→ Что сделать:
a: Когда, согласно тексту об огороде Державиных, появилась такая культура, как кабачок?
b: Выведите без изменений фрагмент текста об огороде Державиных, начиная со слов «Несмотря на то» и продолжая до слов «спаржу и шампиньоны.» включительно.

→ Текст страницы:
Несмотря на то что земли на берегу реки Фонтанки были не самыми лучшими для выращивания огородных культур, петербургские огородники творили чудеса. На огороде Державиных выращивали «простые овощи», соответствующие северо-западному климату: капусту, морковь, горох, репу, брюкву, огурцы. Благодаря моде на французскую кухню стали выращивать разнообразные салаты, редис, пряную зелень, сахарный горошек, спаржу и шампиньоны.

Такой обычный для нас овощ, как кабачок, во времена Державина был неизвестен. Эта культура появилась только в начале XX века и стоила очень дорого. Не было на столе поэта и помидоров в привычном нам виде. Эти «амурные яблоки» («яблоки любви») украшали кусты только на грядках огородов. Зато «из спелых плодов приготовляется соя, служащая приправою многим блюдам. Италианцы варят зрелые плоды в мясном бульоне, и протерев сквозь сито, приправляют в макароны». Помидоры считали несъедобными из-за «неприятного» вкуса и использовали только для приготовления приправ к мясным блюдам или салатам. Т. К. Горышина в своей книге «Зеленый мир старого Петербурга» отмечает, что «только к концу XIX века их стали употреблять для закусок и в салатах. Так что гурман Онегин еще не знал вкуса помидоров (возможно, что и сам его создатель тоже, если только ему не довелось попробовать огородные «яблоки любви» в Кишиневе…».

→ Исходные данные:
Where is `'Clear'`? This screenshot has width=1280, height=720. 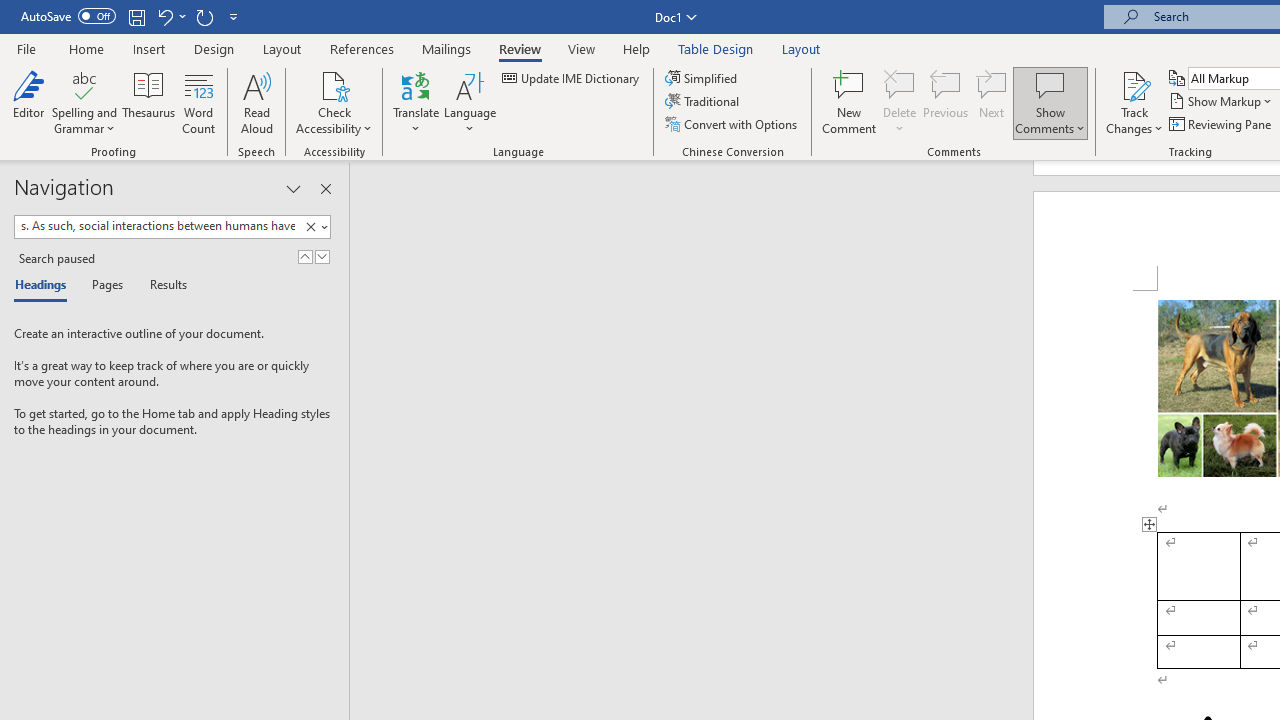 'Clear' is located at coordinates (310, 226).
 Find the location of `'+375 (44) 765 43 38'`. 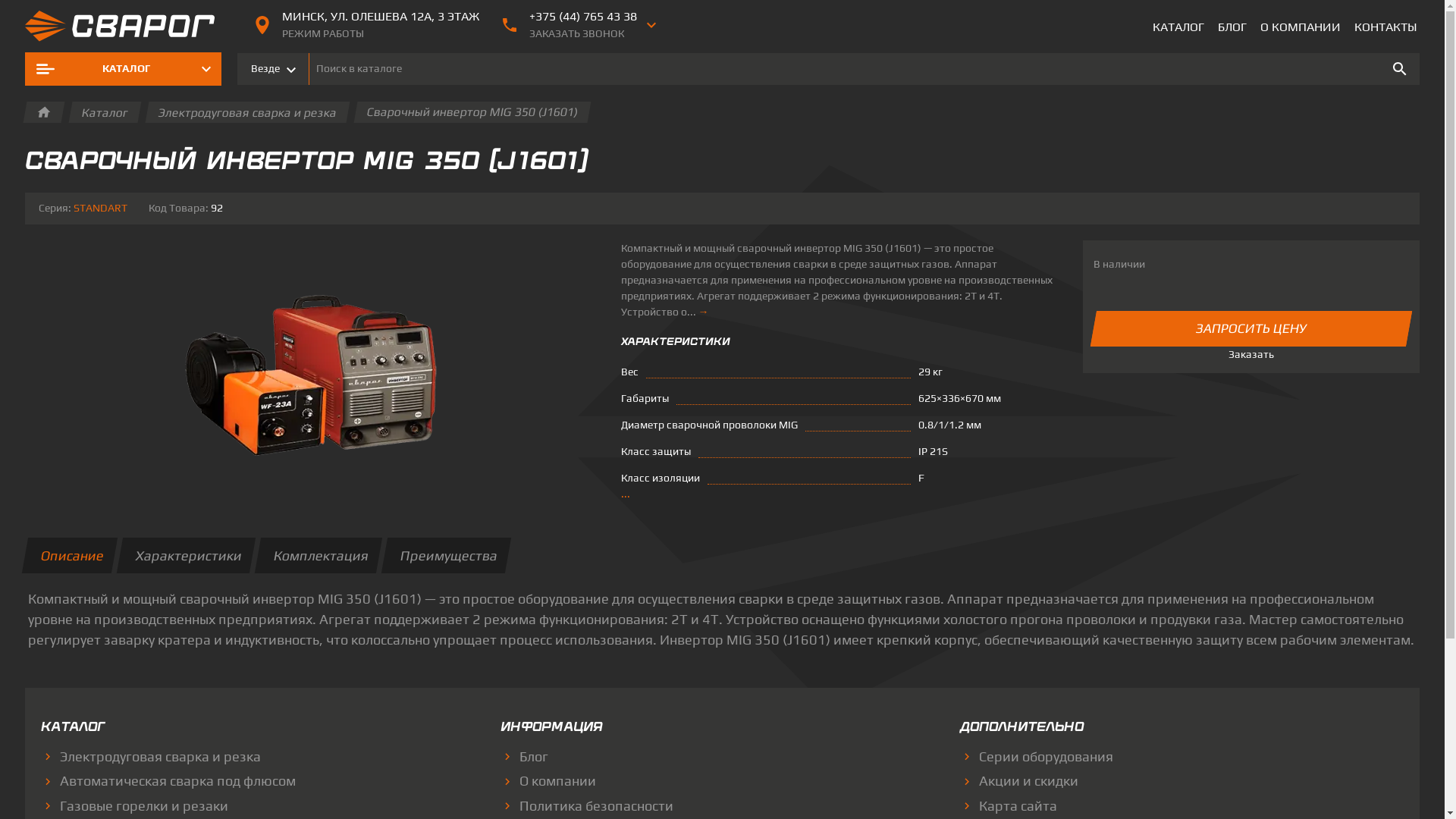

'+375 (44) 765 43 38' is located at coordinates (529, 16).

→ Ответы по порядку:
a: В начале XX века.

b:
Несмотря на то что земли на берегу реки Фонтанки были не самыми лучшими для выращивания огородных культур, петербургские огородники творили чудеса. На огороде Державиных выращивали «простые овощи», соответствующие северо-западному климату: капусту, морковь, горох, репу, брюкву, огурцы. Благодаря моде на французскую кухню стали выращивать разнообразные салаты, редис, пряную зелень, сахарный горошек, спаржу и шампиньоны.